_Material to process_
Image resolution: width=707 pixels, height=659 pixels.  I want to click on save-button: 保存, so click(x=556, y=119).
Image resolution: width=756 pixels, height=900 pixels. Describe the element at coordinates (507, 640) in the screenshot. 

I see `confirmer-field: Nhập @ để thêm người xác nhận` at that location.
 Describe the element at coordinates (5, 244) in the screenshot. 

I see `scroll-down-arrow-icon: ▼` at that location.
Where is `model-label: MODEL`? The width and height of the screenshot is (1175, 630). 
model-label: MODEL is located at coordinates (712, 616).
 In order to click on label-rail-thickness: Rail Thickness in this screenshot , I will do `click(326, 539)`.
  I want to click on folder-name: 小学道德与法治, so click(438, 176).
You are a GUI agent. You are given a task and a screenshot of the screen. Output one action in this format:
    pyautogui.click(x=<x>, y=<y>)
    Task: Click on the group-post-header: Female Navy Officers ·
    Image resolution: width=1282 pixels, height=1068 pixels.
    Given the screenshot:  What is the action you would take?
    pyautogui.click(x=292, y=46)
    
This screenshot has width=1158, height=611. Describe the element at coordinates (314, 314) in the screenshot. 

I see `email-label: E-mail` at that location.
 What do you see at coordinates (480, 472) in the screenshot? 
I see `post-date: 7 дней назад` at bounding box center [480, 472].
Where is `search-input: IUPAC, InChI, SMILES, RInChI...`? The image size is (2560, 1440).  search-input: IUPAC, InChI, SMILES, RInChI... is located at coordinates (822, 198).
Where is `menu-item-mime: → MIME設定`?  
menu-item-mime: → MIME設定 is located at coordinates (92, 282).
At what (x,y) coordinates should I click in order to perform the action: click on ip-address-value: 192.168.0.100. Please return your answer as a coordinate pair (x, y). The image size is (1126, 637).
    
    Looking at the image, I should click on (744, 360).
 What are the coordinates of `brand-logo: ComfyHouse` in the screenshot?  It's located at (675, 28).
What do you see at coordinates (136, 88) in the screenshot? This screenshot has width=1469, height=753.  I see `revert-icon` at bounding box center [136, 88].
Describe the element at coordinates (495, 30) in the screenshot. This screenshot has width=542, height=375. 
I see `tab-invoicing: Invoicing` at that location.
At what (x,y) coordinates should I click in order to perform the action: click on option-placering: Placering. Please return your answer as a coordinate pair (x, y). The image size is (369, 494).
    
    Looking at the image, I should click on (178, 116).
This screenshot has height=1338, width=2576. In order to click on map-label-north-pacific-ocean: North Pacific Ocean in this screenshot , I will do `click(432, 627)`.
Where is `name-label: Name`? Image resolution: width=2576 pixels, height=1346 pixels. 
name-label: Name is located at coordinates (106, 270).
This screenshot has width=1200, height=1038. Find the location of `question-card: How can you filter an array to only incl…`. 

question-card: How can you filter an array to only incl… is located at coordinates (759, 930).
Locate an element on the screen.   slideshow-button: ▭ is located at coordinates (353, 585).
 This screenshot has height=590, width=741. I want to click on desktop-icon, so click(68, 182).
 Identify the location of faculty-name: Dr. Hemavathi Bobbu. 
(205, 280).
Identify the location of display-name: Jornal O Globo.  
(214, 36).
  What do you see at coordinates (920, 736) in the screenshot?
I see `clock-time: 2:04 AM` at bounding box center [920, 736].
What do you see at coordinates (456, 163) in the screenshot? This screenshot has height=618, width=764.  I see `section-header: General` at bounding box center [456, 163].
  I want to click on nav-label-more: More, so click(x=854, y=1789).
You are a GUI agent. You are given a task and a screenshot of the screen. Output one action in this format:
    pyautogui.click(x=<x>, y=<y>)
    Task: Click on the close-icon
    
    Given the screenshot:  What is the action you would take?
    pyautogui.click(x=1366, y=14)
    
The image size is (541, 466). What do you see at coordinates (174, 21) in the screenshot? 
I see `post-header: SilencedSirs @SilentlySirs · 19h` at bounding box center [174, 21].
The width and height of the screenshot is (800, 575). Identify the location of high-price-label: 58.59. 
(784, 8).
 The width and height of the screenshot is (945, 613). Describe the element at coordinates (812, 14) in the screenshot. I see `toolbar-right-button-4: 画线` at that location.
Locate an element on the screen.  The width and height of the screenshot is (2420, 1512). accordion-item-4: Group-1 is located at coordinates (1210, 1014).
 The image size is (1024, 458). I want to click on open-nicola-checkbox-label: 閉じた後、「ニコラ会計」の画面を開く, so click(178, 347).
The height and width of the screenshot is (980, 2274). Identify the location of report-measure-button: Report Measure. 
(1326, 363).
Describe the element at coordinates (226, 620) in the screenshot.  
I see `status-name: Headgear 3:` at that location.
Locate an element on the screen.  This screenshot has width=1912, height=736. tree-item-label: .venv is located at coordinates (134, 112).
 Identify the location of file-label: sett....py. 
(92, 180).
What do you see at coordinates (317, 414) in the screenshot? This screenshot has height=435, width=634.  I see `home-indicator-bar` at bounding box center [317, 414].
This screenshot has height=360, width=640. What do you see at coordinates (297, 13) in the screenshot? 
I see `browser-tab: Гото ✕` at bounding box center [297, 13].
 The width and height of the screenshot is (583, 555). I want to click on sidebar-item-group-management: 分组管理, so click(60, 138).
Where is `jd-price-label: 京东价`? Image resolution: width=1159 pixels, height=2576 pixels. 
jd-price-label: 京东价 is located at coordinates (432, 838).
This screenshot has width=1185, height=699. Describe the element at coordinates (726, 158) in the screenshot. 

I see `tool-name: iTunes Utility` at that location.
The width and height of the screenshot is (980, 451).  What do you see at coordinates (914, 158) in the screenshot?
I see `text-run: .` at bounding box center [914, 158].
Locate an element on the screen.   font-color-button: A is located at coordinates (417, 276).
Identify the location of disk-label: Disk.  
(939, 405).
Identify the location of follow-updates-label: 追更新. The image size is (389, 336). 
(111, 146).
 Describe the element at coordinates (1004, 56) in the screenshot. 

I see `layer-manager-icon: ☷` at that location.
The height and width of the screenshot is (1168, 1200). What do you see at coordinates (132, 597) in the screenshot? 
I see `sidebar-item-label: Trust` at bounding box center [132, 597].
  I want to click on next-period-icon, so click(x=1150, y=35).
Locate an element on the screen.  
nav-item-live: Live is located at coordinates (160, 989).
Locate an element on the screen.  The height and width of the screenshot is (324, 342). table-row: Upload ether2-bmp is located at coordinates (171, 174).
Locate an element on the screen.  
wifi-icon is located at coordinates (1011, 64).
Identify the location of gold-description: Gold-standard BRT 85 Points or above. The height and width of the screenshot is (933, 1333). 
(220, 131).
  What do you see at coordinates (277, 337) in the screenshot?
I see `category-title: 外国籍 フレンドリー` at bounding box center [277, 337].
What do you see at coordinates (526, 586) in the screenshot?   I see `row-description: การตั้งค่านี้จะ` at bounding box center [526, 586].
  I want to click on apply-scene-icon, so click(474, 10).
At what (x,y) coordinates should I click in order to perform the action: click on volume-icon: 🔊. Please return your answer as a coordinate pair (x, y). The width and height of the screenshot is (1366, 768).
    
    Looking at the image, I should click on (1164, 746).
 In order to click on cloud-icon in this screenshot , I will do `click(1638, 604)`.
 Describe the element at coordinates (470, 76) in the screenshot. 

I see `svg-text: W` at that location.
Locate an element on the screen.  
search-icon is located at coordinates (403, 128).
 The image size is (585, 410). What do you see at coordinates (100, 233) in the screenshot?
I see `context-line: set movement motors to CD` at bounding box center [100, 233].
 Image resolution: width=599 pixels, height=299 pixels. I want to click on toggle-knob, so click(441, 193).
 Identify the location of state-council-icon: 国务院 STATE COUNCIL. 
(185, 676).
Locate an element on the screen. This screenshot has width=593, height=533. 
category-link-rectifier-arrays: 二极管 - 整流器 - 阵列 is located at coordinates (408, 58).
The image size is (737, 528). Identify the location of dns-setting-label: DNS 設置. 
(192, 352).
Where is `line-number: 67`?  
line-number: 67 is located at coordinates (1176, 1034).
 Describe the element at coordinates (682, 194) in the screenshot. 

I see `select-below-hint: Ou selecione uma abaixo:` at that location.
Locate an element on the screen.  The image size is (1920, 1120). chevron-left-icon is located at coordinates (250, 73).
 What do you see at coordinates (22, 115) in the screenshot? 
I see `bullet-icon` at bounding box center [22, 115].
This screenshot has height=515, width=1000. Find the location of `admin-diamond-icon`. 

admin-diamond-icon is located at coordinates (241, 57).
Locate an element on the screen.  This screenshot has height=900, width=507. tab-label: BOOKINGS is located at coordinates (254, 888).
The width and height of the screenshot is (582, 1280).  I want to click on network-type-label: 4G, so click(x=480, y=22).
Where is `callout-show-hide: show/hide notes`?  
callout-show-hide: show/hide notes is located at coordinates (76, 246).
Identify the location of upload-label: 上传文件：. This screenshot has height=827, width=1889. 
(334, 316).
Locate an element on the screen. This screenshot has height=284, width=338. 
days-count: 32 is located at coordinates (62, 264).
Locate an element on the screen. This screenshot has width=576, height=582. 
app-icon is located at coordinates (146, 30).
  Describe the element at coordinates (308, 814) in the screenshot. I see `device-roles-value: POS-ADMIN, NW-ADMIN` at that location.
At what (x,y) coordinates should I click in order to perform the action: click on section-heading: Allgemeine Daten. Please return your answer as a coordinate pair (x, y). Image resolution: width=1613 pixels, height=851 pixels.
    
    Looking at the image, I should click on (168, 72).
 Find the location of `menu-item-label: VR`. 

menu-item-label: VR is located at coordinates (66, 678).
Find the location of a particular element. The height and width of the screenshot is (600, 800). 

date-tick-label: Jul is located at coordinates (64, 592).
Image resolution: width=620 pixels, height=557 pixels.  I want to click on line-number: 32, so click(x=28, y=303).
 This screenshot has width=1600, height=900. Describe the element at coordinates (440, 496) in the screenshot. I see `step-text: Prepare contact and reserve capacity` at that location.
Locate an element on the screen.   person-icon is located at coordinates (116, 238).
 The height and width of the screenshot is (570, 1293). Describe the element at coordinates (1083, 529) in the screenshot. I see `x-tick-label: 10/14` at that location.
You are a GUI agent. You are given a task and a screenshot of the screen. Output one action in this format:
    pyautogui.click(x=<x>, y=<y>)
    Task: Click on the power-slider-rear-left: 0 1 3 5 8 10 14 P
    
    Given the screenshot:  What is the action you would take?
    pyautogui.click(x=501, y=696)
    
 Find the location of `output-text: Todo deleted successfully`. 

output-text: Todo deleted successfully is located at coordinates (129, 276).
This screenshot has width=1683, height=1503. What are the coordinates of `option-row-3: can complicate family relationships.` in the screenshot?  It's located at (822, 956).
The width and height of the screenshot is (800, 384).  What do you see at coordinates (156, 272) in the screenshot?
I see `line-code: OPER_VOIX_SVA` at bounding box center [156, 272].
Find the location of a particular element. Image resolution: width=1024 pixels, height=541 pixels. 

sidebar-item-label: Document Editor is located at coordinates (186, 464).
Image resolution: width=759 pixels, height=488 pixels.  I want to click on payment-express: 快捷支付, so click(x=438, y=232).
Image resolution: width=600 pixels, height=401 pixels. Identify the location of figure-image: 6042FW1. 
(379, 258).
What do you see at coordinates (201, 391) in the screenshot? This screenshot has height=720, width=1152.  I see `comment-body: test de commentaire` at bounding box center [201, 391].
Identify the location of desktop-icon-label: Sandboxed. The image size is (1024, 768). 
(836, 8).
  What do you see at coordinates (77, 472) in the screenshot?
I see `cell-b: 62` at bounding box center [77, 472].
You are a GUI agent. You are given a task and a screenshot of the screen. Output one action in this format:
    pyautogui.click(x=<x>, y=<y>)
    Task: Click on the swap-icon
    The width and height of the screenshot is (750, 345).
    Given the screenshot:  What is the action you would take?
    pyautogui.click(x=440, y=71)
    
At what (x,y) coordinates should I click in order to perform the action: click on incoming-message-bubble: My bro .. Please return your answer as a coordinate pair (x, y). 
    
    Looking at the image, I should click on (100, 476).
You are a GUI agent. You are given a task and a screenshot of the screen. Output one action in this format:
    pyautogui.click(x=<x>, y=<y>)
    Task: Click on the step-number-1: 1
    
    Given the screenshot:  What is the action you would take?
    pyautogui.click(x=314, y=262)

_Your assignment_
Copy the records verbatim, starting at the beginning and ending with the line that contains "model-label: MODEL is".

_Task solution_
Image resolution: width=707 pixels, height=659 pixels.  I want to click on save-button: 保存, so click(x=556, y=119).
Image resolution: width=756 pixels, height=900 pixels. Describe the element at coordinates (507, 640) in the screenshot. 

I see `confirmer-field: Nhập @ để thêm người xác nhận` at that location.
 Describe the element at coordinates (5, 244) in the screenshot. 

I see `scroll-down-arrow-icon: ▼` at that location.
Where is `model-label: MODEL`? The width and height of the screenshot is (1175, 630). 
model-label: MODEL is located at coordinates (712, 616).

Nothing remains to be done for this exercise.